Joke Collection Website - Mood Talk - Funny copywriting to make you feel better

Funny copywriting to make you feel better

1. You are only twenty years old. It is normal not to meet someone you like. If you don’t meet someone you like when you are thirty, don’t worry. You will get used to it in ten years at most.

2. I drank a cup of espresso coffee at Starbucks at night, but now I can’t sleep. It hurts to think about how expensive it is.

3. As someone who has been there, my advice to young people is: don’t come here.

4. Let’s talk about the things you wanted to do in high school but failed to do. God’s reply: I have a heart to go to Tsinghua University, but God has arranged for me to study Lan Xiang.

5. Palmist Master: Your palms are big, you must be lonely. Me: Huh? You can see this, why? Palmist Master: Because the bigger the palm, the lonelier it becomes.

6. You two seem to be a perfect match. Yue Lao has done a good job in sorting garbage.

7. I like to hide things, just like I have nine partners, and you don’t know any of them.

8. How many years have passed, the only thing that remains unchanged is the desire to get rich.

9. I thought the spark between us was love, but unexpectedly, it was Qiuku.

10. You must study hard and don’t just eat and drink with a cute face like me.

11. I am a sheep. Today, I was shorn, and then I lost my wool.

12. Sometimes punctuation is really important. Just now a girl posted a selfie and I commented that it looked nice. Then I originally wanted to add an exclamation mark, but then I accidentally clicked a question mark and sent it. Now I’m stuck with her comment. I was blocked and added to more than ten discussion groups.

13. There is no labor on Labor Day, and there is no lover on Valentine’s Day. Fortunately, I am still a bachelor on Singles’ Day.

14. In the past, as long as the feelings were true, age did not matter. But now, as long as the feelings are true, gender is not an issue.

15. Gradually, I understood a truth. It is often those humble restaurants where you can eat real delicious food. And I can't afford those hotels with gorgeous decorations, exquisite cooking, and attentive service.

16. Time is like a butcher's knife. This is true for those who are beautiful. For those who are ugly, time has nothing to do with them.

17. I was on the phone with my boyfriend yesterday, but for some reason the call was suddenly disconnected. After a while, the guy called me again. Before I could say anything, he said: Can you lose weight? Tell me yourself, how many times have you done this month? His smiling face touched the hang-up button!

18. What can we learn from cows, hippos and elephants? It's impossible to lose weight just by eating a vegetarian diet, eating salads, and walking.

19. This kind of weather is not suitable for going to work or going to school. It is only suitable for lying under the quilt.

20. Do all children grow upside down now? Elementary school student: "Grandson, your grandpa and I are here." Middle and high school students: "Kid, be careful, daddy, I'll ask someone to beat you." College student: "I'm scared to death. Is the baby angry?"

21. When one or two people said I was ugly, I didn’t take it seriously, but when more and more people said I was ugly, I understood the seriousness of the matter: there are really more and more liars nowadays.

22. A friend had a cold and went to the hospital to get an intravenous drip. The nurse’s hands kept shaking when she was inserting the needle, so the friend asked her: "My dear, are you a novice?" The nurse said: "No. "The guy got angry when he heard it: "You're not a newbie, why don't you shake your hair!" The nurse said aggrievedly: "I was in a hurry to go out this morning."

23. I used to raise it. He had a dog, and when he was getting older, looking into his eyes, he was full of reluctance and sadness. The day he died, I cried all night. Now I have raised a tortoise, and he will still be alive when I die. I want to leave my sorrow to the tortoise.
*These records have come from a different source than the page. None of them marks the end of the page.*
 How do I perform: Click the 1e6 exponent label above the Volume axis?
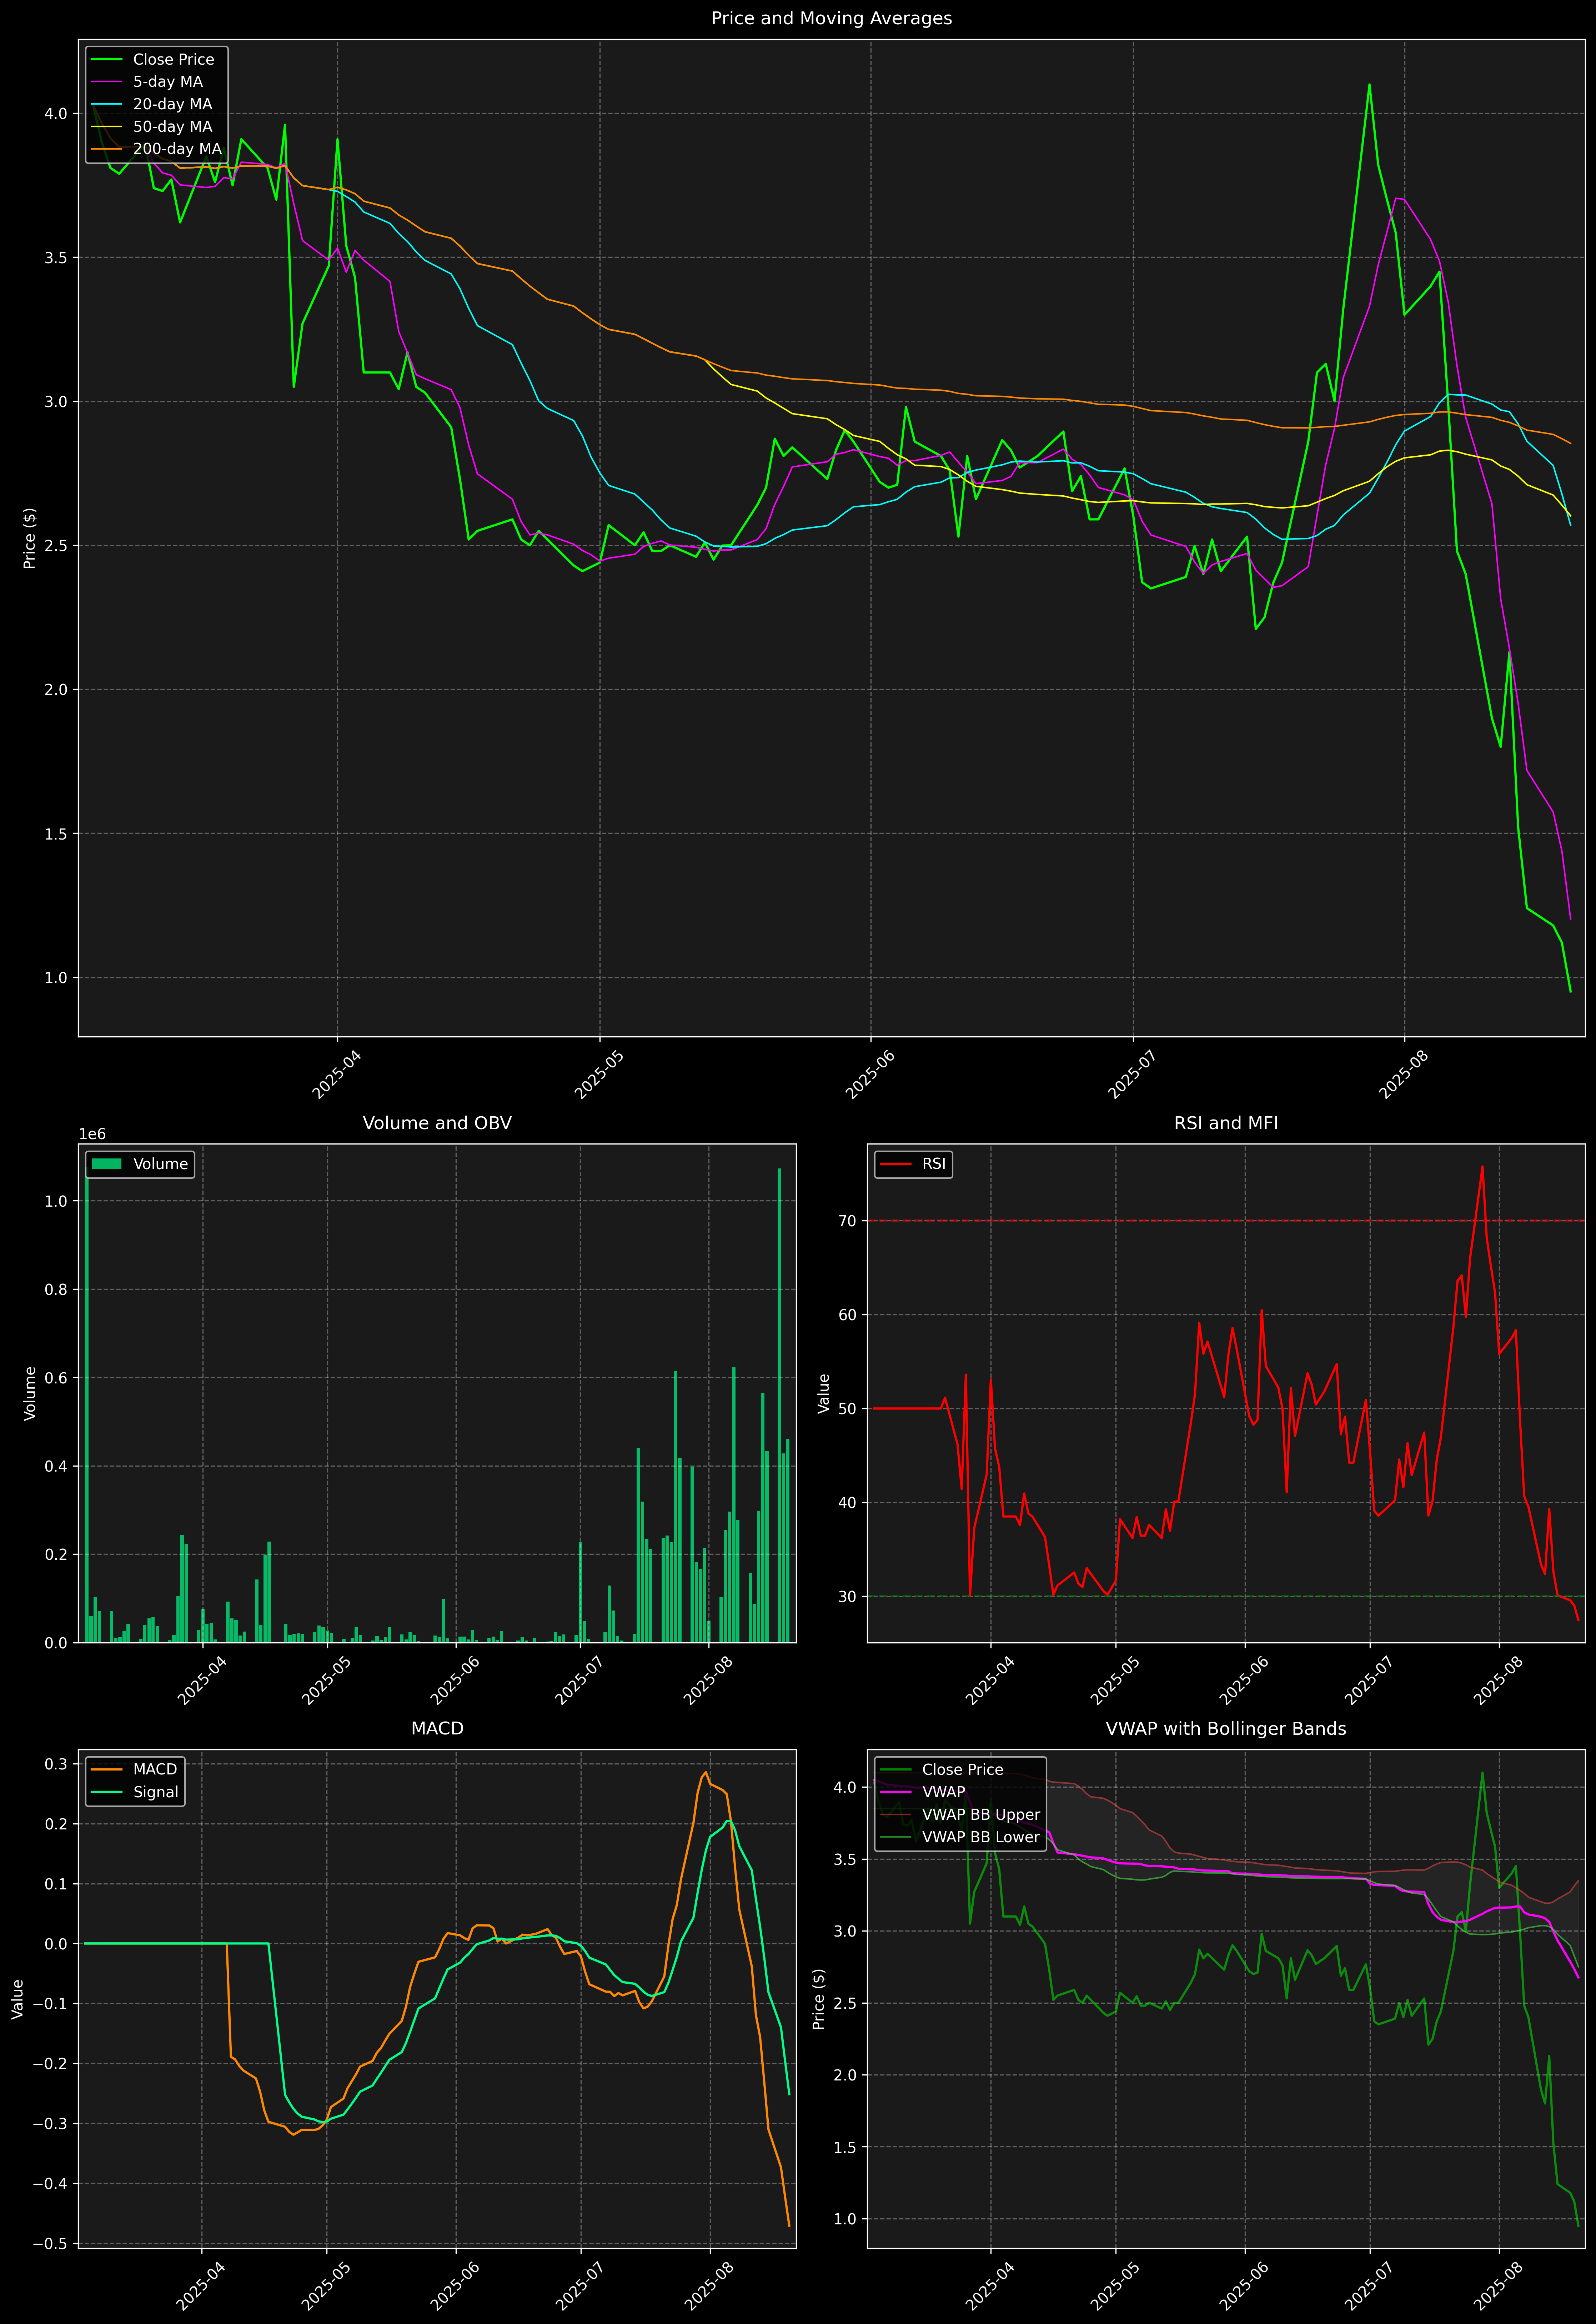(x=92, y=1134)
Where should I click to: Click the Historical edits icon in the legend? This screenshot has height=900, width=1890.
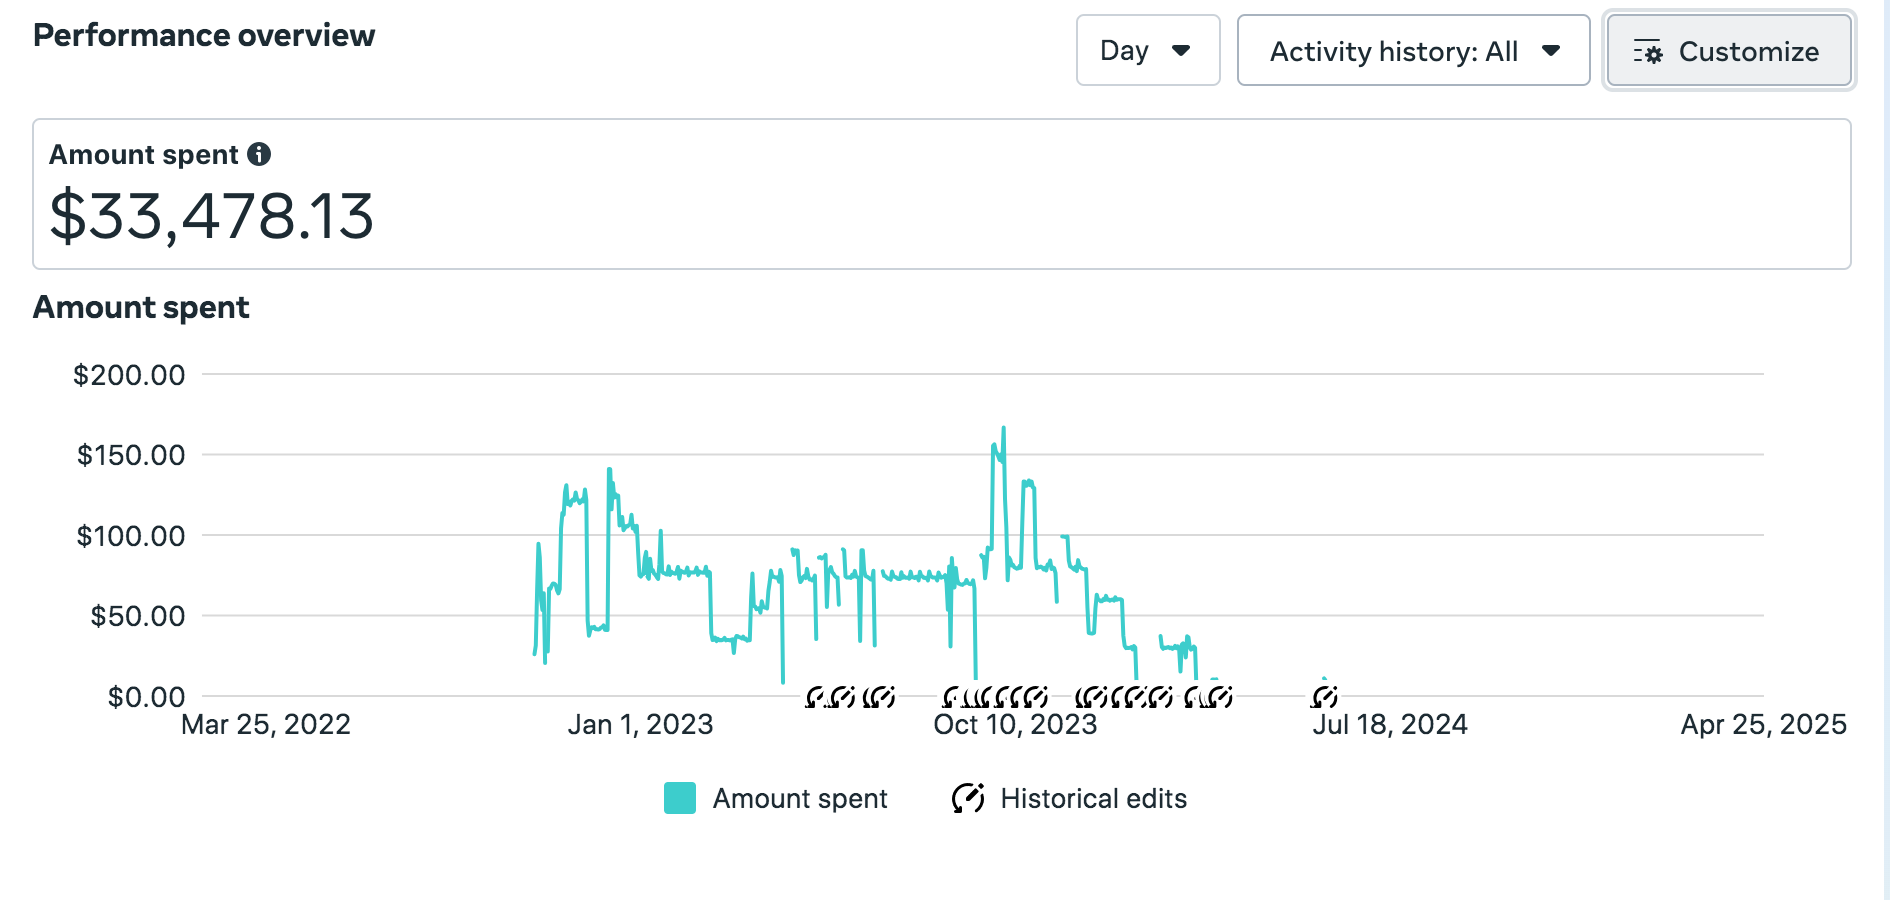point(968,798)
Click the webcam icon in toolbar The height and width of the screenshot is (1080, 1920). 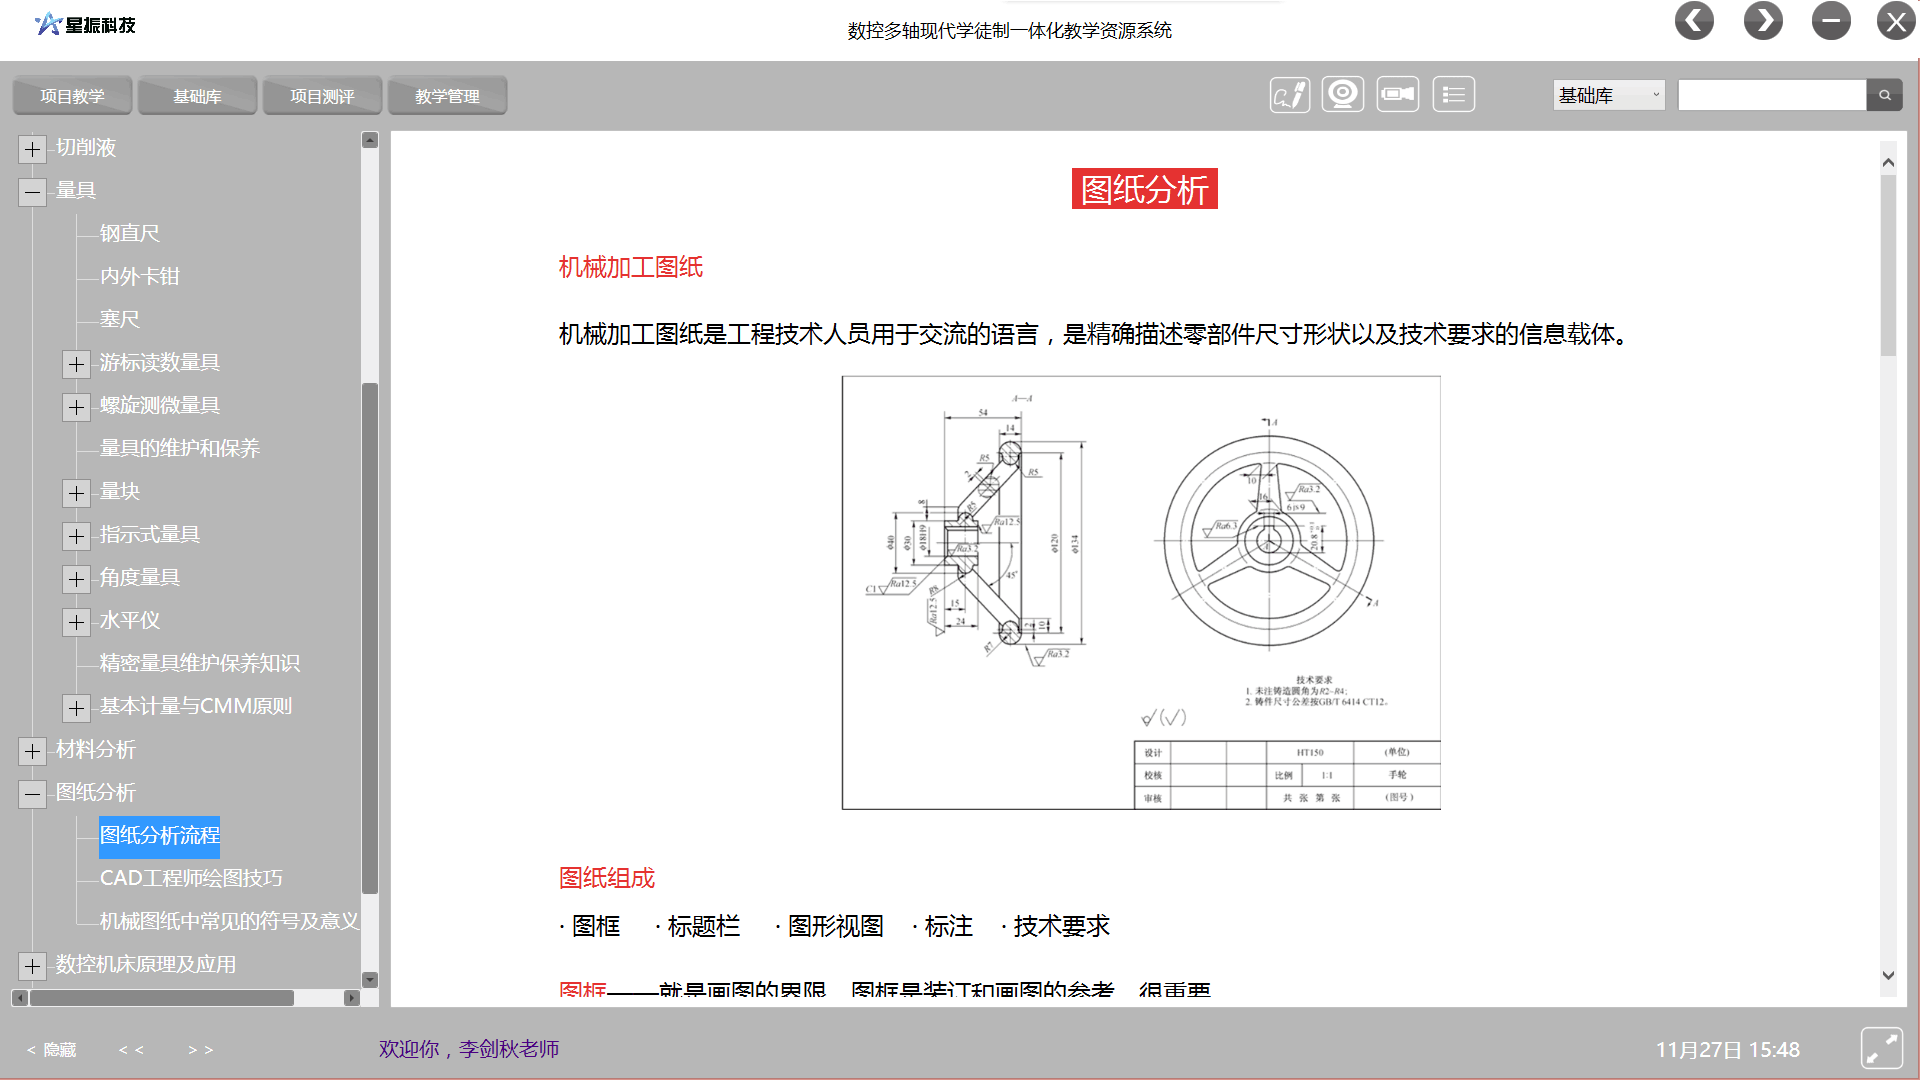pos(1342,95)
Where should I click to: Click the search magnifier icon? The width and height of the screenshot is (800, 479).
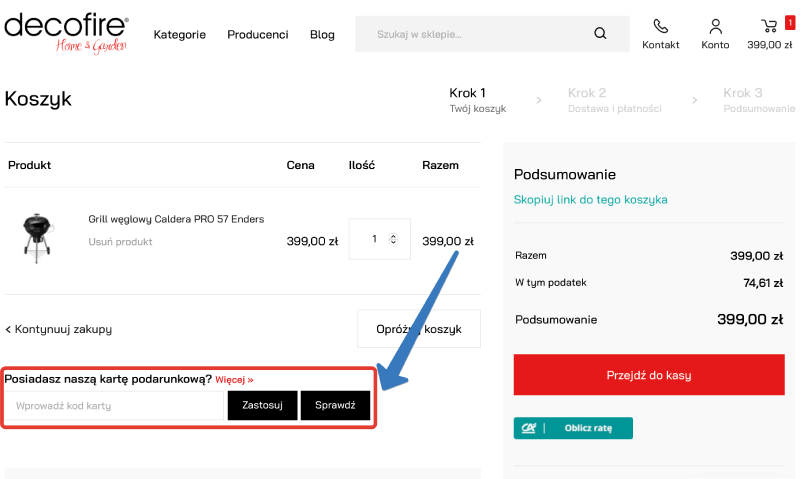point(600,34)
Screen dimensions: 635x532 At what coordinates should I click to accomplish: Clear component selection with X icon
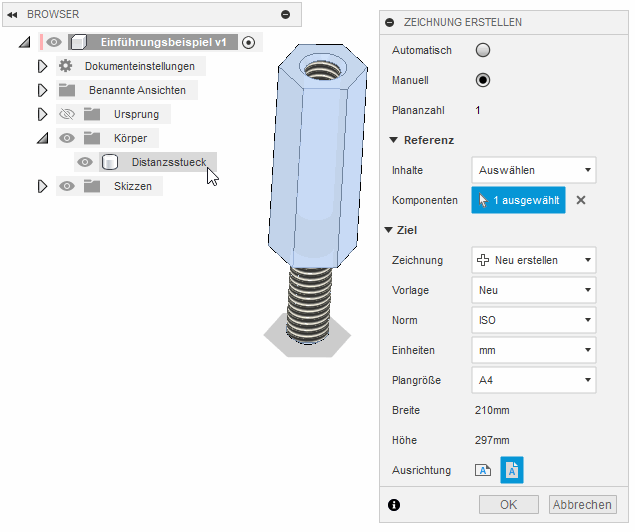pyautogui.click(x=581, y=200)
24. Growing up, I didn’t learn anything else, but I mastered a special skill. I can sleep without sleeping pills during the day, and I can be excited without stimulants at night.

25. I am already drifting, with no debt, no mortgage, and no beloved woman. With 3,500 a month, you can still eat pork and drink some wine every now and then.

I seem to be quite satisfied watching movies and playing games alone on weekends.

26. Some people test by strength, some people test by eyesight, but I test by imagination.

27. I tried to be an interesting person, but then I went astray and became a funny person.